Department of Chemistry, Graduate School of Science
Having earned my BSc in Pharmaceutical Sciences from Utrecht University and an MSc in Medicinal (Organic) Chemistry from Vrije Universiteit Amsterdam, I have established a robust foundation in life sciences and their manipulation. Currently, my research revolves around discovering ligands/probes for KDM4C by exploiting the kinetics of target-ligand association and dissociation. The objective is to achieve isoform selectivity towards KDM4C over other closely related KDM4 sub-members by virtue of binding kinetics.

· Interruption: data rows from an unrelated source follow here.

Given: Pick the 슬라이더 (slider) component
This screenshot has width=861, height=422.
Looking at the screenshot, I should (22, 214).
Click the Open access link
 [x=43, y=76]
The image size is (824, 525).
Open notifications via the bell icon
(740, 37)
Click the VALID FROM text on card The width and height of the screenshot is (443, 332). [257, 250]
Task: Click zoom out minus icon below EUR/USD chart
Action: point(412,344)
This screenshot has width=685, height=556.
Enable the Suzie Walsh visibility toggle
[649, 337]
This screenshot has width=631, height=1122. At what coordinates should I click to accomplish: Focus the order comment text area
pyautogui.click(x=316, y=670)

I am employing three distinct strategies:
DNA-Encoded Macrocyclic Peptide Library Screening: Using DNA-encoded chemical libraries (DECLs), I construct extensive macrocyclic peptide libraries to identify potent KDM4C ligands. DECLs provide an ultrahigh-throughput platform, incorporating diverse structural elements such as N-methylated, D-, and non-canonical amino acids. These libraries offer structurally diverse ligands with potential improvements in pharmacodynamic and pharmacokinetic properties, including oral bioavailability, cell permeability, and metabolic stability. Additionally, DECL hits often already exhibit slow association/dissociation kinetics due to the experimental setup's inherent nature of the affinity screening.

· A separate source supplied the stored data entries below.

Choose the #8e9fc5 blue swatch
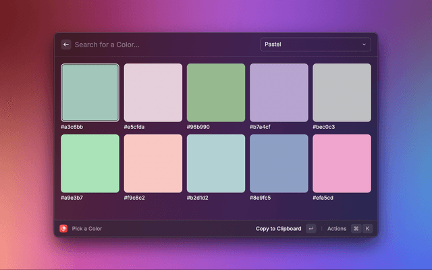This screenshot has height=270, width=432. 279,163
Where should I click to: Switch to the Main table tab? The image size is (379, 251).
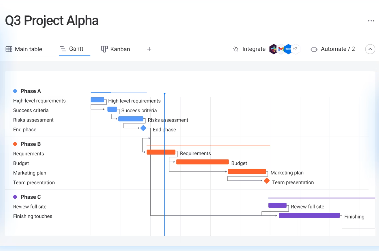pos(28,49)
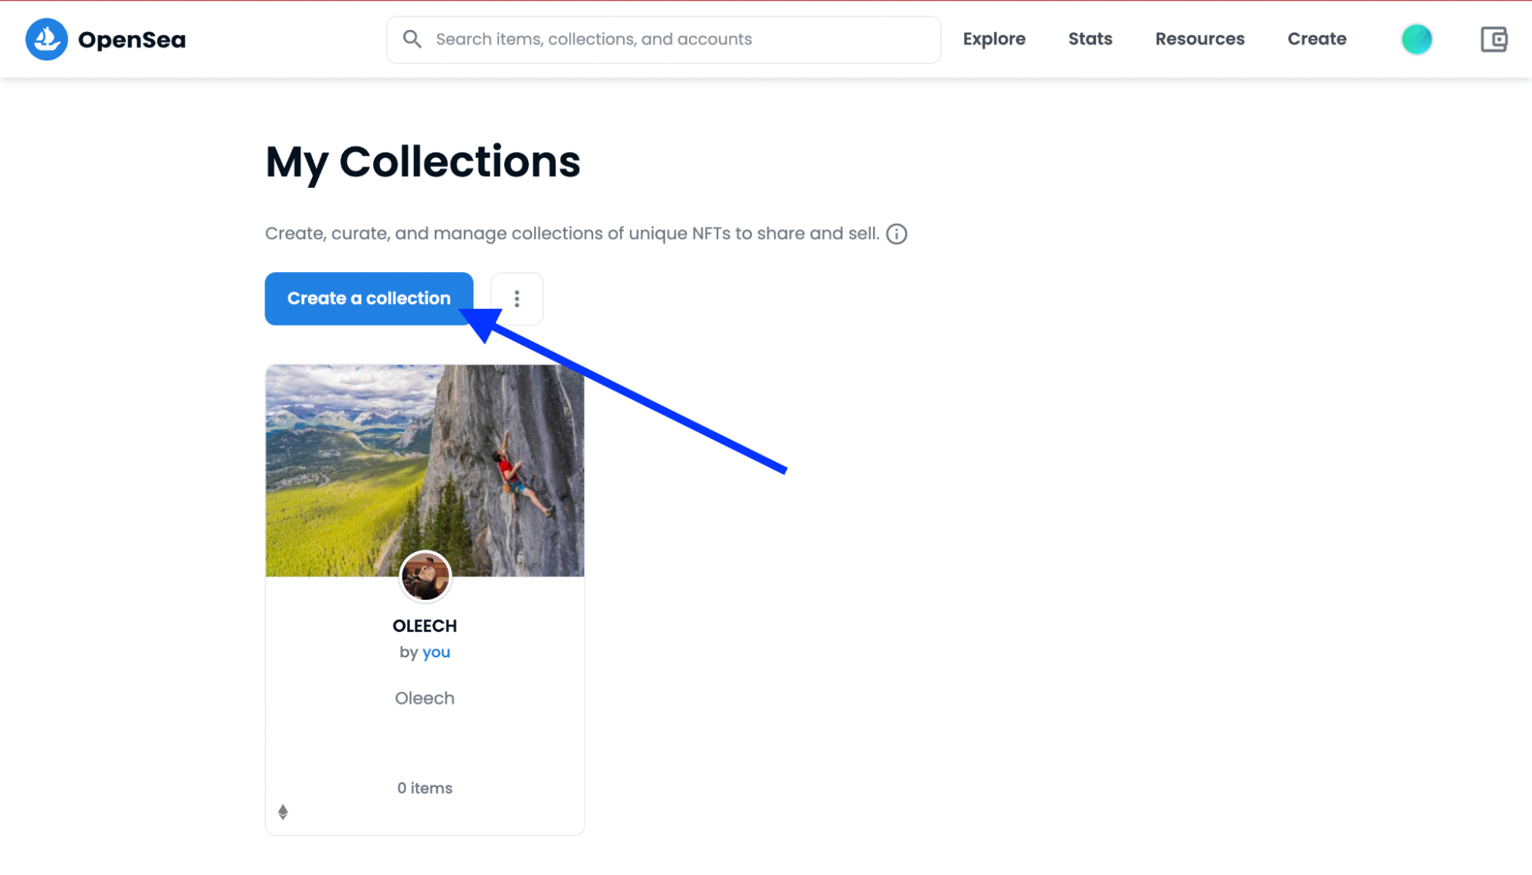The height and width of the screenshot is (875, 1532).
Task: Select the Stats menu item
Action: tap(1090, 39)
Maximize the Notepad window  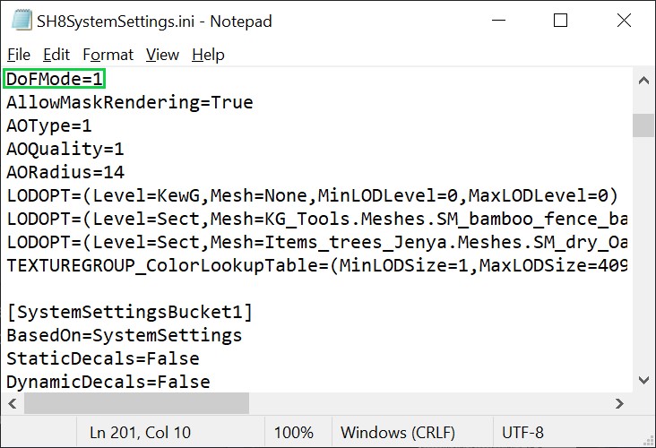(560, 20)
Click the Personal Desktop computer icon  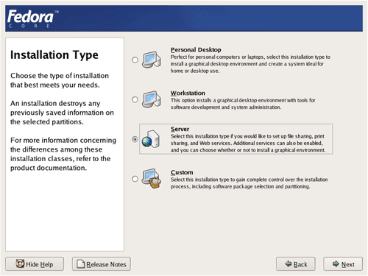pyautogui.click(x=152, y=60)
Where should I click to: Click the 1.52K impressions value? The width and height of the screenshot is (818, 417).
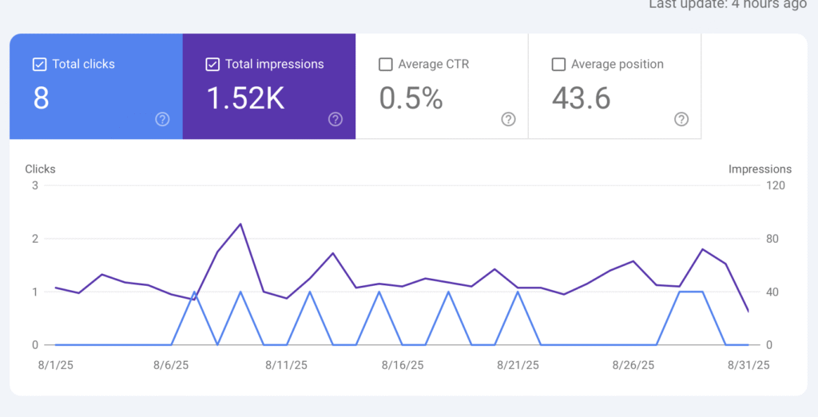[245, 98]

Small-Molecule Inhibitors: Utilizing computer-aided drug design and rational design, my objective is to identify small-molecule inhibitors that target regions of KDM4C situated distantly from the catalytic pocket, in addition to leveraging well-established binding interactions documented in the literature. These specific regions display increased sequence variation among KDM4 isoforms. Furthermore, through the exploration of sp3-rich, chiral cyclic scaffolds, isoform-selectivity might be achieved, as indicated by observations in docking studies.

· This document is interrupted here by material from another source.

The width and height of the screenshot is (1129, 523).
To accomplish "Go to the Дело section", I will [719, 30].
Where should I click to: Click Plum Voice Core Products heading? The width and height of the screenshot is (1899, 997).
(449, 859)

Covalent Inhibitors: Acknowledging the crucial role of Lys241 in KDM4A for enzyme activity, a role entirely nullified by mutation to alanine/leucine, a parallel significance is hypothesized for Lys243 in KDM4C. Targeting this specific lysine residue in KDM4C covalently is a strategic approach to fully suppress its activity. In pursuit of this goal, a series of reversible covalent boron-based compounds will be synthesized and tested.